Three-album taste of Jimmy’s range and skill. By Danny Eccleston.
ORCH-POP IN EXTREMIS Richard Harris A Tramp Shining
Unlike any other album in the world ever, this is the sound of two ebullient, baroque personalities (Webb writes everything, produces, arranges; Richard Harris, off the back of musical success with Lerner & Loewe’s Camelot, emotes to the edge of his vocal ability and beyond) egging each other on. MacArthur Park’s epic hymn to romance spoiled and lost forever presides, but If You Must Leave My Life is like Bacharach gone ballistic.
THE SOLO HIGH-FLIER Jimmy Webb El Mirage
All of Webb’s ’70s solo albums have something going for them, but this is the only one where his singing voice feels entirely comfortable (credit producer George Martin, giving it loads of America). Apologies to Willie Nelson, Kris Kristofferson & co, but Webb’s opening take on The Highwayman is the definitive performance and If You See Me Getting Smaller I’m Leaving is another of his great ‘my funny old career’ songs (cf. Song Seller from 1972’s Letters).

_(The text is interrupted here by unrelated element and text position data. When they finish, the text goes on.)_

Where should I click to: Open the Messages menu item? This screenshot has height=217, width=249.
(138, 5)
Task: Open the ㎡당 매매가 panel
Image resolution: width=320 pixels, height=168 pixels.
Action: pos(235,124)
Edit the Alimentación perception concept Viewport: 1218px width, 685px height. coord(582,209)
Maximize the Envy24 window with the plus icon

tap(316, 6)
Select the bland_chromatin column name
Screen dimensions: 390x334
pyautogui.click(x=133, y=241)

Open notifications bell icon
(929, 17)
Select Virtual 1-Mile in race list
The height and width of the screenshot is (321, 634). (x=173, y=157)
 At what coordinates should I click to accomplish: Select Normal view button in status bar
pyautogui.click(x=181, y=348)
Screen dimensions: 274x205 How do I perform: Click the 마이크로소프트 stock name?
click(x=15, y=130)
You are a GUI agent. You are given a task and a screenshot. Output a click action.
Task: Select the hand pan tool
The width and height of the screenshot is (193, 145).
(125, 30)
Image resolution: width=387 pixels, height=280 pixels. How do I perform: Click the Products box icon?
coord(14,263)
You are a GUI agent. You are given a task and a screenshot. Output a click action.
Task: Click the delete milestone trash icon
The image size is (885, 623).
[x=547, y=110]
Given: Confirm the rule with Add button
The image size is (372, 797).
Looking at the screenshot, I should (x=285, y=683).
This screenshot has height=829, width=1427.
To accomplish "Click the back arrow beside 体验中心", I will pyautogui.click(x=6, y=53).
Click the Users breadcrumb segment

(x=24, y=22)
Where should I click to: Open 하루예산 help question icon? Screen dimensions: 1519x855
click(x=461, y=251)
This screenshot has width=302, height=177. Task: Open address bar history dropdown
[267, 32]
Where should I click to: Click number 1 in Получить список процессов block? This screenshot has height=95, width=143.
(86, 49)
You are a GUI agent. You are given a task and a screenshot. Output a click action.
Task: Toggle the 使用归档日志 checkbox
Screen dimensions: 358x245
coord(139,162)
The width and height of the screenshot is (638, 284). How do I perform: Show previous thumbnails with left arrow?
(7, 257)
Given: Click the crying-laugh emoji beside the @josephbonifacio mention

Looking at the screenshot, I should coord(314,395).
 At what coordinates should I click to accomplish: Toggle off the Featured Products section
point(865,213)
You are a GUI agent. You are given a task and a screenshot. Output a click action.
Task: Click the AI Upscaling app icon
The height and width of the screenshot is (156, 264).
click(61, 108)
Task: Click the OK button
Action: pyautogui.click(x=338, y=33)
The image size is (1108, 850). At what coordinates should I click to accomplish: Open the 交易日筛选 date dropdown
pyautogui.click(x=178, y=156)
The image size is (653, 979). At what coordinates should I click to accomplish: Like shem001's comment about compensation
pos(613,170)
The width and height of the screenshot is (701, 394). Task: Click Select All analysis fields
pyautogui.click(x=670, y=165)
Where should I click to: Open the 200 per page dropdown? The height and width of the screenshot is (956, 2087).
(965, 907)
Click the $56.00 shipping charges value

THE OLD FIRM MATCH Glen Campbell And Jimmy Webb In Session
Every home should have a ’60s Campbell best-of, embracing widescreen, Webb-penned smashes Galveston, Wichita Lineman, By The Time I Get To Phoenix and Where’s The Playground Susie?, but this late, Songbook-style collaboration is beautifully intimate, with the country giant’s once silken delivery made vulnerable by age and oncoming Alzheimer’s. Galveston, a song about memory and more, is unspeakably poignant. Adieu to a classic combination.